Asy-Syaikh Abdul Aziz bin Baz rahimahullah berkata,
ليس من منهج السلف التشهير بعيوب الولاة , وذكر ذلك على المنابر; لأن ذلك يفضي إلى الفوضى وعدم السمع والطاعة في المعروف , ويفضي إلى الخوض الذي يضر ولا ينفع , ولكن الطريقة المتبعة عند السلف : النصيحة فيما بينهم وبين السلطان , والكتابة إليه , أو الاتصال بالعلماء الذين يتصلون به حتى يوجه إلى الخير
“Bukan termasuk manhaj Salaf, menasihati dengan cara menyebarkan aib-aib penguasa dan menyebutkannya di mimbar-mimbar, sebab yang demikian itu mengantarkan kepada kekacauan dan tidak mendengar dan taat kepada penguasa dalam perkara yang ma’ruf, dan mengantarkan kepada provokasi yang berbahaya dan tidak bermanfaat.
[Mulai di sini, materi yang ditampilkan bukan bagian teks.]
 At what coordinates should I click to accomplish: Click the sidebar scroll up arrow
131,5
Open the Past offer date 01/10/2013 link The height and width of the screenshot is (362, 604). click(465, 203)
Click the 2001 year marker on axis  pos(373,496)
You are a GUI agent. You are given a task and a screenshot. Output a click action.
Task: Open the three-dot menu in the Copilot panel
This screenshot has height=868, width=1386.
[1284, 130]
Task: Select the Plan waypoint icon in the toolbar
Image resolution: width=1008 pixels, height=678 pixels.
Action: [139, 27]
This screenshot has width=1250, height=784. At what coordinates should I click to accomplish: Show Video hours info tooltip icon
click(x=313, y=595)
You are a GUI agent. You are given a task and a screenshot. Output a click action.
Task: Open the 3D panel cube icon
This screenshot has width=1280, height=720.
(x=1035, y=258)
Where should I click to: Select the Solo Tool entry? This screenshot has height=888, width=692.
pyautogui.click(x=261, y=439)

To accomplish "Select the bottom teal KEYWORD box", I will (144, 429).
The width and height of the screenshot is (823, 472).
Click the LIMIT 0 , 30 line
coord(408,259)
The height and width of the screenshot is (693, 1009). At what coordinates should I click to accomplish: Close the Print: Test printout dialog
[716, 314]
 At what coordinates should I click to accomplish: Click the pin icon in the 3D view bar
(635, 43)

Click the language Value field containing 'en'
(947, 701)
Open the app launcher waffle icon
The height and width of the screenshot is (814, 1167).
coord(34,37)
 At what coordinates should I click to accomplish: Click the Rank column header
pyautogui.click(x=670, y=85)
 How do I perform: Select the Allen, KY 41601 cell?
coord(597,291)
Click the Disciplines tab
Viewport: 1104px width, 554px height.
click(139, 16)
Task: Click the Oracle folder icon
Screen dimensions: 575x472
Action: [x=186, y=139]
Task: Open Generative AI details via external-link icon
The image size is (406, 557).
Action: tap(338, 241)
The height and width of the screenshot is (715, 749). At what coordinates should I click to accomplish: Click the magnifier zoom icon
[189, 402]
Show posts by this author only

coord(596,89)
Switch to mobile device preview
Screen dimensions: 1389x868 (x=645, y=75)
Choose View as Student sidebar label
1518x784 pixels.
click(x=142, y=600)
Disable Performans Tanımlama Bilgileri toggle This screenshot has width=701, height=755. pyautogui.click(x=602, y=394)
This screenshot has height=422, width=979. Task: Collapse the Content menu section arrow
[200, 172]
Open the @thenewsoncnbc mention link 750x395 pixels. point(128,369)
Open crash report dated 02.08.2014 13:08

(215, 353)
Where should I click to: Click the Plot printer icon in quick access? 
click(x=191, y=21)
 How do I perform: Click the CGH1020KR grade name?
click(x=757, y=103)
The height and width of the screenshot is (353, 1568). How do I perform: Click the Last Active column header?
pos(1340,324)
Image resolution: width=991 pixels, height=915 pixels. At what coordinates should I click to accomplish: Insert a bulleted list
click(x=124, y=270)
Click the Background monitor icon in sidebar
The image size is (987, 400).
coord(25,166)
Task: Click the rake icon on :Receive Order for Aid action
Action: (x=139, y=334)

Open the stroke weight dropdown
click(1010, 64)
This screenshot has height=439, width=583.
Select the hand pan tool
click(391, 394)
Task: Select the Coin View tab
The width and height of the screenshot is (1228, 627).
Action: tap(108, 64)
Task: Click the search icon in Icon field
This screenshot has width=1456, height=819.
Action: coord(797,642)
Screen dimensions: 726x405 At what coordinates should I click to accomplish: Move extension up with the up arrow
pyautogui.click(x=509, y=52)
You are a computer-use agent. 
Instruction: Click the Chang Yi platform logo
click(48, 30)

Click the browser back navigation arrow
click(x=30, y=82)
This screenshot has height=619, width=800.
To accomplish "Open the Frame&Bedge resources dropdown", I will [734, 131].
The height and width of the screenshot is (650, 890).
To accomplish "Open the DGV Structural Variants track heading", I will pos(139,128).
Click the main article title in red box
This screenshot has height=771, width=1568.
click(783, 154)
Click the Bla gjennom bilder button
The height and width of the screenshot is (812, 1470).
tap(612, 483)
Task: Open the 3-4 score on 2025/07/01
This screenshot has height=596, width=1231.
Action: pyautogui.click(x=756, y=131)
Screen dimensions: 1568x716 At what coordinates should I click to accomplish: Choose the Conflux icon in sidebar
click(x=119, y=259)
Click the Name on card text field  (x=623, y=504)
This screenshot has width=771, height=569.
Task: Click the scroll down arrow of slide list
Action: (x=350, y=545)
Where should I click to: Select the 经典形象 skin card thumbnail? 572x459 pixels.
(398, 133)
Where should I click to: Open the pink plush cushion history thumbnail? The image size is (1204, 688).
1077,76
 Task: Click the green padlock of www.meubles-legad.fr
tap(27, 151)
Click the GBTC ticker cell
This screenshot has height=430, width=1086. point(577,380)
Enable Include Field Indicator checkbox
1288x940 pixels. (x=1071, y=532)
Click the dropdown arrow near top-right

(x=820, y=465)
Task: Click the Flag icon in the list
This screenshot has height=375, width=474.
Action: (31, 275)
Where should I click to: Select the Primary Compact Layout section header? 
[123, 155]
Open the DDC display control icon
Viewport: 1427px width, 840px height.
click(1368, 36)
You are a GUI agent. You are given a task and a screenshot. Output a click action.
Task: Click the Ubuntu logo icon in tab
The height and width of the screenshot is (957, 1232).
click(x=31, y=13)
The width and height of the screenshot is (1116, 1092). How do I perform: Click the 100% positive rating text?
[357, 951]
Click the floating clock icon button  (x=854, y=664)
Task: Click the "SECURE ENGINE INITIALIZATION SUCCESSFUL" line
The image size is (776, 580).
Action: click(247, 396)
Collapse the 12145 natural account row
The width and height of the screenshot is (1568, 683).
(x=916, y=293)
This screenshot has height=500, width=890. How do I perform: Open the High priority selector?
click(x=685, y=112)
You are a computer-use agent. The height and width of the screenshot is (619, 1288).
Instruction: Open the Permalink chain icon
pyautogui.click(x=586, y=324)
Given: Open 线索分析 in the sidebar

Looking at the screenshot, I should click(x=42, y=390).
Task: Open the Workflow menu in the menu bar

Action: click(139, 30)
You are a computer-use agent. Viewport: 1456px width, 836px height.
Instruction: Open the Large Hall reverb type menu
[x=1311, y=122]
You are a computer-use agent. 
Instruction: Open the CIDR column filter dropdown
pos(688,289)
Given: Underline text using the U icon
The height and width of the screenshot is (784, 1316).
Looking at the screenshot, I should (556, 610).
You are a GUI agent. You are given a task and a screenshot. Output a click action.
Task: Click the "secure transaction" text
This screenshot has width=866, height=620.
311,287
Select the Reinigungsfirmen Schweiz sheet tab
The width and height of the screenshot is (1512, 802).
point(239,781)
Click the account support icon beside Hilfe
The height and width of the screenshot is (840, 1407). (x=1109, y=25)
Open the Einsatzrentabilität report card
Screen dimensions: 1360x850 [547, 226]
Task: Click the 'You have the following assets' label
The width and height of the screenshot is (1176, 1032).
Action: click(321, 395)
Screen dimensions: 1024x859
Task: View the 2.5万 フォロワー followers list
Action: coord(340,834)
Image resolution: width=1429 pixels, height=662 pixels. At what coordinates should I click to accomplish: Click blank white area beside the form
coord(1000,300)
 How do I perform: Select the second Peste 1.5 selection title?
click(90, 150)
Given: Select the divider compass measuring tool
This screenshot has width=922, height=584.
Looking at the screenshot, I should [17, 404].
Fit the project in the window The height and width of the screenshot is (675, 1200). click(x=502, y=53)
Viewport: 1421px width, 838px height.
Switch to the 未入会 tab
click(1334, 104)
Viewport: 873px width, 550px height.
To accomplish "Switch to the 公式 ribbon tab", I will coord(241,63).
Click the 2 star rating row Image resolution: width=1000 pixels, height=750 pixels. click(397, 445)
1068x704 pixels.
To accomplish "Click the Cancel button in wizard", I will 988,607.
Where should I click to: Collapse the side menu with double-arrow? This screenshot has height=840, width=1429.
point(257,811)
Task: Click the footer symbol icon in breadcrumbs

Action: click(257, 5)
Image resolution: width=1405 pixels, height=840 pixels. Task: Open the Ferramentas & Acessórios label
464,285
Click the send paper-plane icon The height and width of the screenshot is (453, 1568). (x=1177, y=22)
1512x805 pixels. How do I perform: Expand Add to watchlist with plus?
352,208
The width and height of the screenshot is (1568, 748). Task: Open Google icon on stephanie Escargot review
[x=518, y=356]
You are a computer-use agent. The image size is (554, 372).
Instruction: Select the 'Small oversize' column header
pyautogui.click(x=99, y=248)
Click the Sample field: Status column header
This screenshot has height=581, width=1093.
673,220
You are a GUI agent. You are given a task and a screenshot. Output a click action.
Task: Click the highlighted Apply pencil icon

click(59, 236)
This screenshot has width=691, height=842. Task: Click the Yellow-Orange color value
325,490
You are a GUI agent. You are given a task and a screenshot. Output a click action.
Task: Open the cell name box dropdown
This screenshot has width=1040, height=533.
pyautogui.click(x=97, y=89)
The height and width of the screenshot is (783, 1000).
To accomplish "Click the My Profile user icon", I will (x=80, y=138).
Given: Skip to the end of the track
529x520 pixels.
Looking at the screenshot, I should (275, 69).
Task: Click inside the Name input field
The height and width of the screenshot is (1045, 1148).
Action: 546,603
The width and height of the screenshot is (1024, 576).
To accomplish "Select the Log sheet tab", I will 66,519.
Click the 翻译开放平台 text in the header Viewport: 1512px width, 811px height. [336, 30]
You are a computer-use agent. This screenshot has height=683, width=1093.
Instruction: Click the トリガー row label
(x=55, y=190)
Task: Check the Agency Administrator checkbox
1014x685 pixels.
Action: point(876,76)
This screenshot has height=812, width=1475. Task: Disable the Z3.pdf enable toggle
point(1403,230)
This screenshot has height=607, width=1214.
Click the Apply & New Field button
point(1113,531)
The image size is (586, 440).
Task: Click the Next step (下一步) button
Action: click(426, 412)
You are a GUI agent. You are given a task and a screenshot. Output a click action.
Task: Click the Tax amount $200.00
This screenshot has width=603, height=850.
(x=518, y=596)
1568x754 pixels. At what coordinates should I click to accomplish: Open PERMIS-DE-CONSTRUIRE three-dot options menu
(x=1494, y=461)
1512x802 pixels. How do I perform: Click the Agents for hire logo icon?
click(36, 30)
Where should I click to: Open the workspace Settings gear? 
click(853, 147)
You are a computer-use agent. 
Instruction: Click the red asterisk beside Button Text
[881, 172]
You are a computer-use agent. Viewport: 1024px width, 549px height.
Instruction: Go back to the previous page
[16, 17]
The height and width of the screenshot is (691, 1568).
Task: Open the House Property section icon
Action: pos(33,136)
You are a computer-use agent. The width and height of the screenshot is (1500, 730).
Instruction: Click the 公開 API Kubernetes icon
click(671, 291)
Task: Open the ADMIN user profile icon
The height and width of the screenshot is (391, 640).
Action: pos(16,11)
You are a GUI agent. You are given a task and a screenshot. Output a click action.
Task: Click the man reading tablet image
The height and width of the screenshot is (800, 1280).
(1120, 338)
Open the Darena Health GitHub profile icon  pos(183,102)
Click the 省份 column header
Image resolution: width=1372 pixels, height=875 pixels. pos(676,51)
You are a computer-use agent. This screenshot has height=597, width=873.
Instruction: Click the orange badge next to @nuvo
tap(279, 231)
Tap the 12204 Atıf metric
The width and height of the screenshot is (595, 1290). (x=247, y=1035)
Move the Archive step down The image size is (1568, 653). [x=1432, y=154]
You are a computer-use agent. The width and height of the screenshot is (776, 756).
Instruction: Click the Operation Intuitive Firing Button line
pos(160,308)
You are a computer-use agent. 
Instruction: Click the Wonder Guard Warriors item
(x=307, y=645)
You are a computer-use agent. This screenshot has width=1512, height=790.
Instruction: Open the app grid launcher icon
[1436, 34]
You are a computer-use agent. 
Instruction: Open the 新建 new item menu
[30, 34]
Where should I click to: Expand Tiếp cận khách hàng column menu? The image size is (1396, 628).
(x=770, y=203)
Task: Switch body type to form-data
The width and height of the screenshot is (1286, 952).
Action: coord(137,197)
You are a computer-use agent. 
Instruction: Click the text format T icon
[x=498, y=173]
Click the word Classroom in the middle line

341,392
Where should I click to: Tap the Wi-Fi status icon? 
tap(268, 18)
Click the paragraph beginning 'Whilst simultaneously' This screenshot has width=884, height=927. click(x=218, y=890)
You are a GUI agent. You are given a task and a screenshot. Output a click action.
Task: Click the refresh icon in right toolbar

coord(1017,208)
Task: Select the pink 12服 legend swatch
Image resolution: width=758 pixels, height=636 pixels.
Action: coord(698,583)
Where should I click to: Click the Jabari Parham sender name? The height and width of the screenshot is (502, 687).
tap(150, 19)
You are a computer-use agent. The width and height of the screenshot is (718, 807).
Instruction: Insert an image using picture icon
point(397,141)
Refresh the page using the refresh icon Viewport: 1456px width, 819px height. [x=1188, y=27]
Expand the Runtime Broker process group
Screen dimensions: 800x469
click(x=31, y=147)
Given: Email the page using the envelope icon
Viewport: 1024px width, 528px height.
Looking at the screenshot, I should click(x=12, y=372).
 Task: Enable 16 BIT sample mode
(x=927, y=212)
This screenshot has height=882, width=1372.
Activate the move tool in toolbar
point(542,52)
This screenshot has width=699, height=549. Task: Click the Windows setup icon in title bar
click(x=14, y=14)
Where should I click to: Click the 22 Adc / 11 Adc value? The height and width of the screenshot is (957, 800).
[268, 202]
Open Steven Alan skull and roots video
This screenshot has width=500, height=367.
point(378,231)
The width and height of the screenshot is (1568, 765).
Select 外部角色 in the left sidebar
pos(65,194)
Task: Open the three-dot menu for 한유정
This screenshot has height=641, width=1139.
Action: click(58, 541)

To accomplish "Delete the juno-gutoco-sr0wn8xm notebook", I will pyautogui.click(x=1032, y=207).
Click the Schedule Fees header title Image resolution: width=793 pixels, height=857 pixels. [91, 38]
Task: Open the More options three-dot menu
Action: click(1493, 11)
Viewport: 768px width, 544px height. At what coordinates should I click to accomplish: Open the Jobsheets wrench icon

Akan tetapi tempuhlah jalan yang telah dilalui oleh Salaf, yaitu nasihat antara mereka dan pemerintah (secara rahasia), dan menulis surat kepada penguasa, atau menghubungi ulama yang memiliki akses kepadanya, sehingga ia bisa diarahkan kepada kebaikan.” [Majmu’ Al-Fatawa, 8/210].
Para Talafi berbeda dengan kaum salafi, mereka menasehati pemimpin di mimbar-mimbar bebas, di depan umum, di medsos, media masa dan media elektronik, di tabligh-tabligh akbar, di mimbar khutbah dan lain sebagainya, katanya dalam rangka amal ma'ruf nahi munkar. Dan katanya ini merupakan jihad yang paling utama.
Nabi shallallahu ‘alaihi wa sallam bersabda:
أَفْضَلُ الْجِهَادِ كَلِمَةُ عَدْلٍ عِنْدَ سُلْطَانٍ جَائِرٍ
“Jihad yang paling utama ialah mengatakan kebenaran di hadapan penguasa yang zalim.” (HR. Abu Daud, Tirmidzi, Ibnu Majah).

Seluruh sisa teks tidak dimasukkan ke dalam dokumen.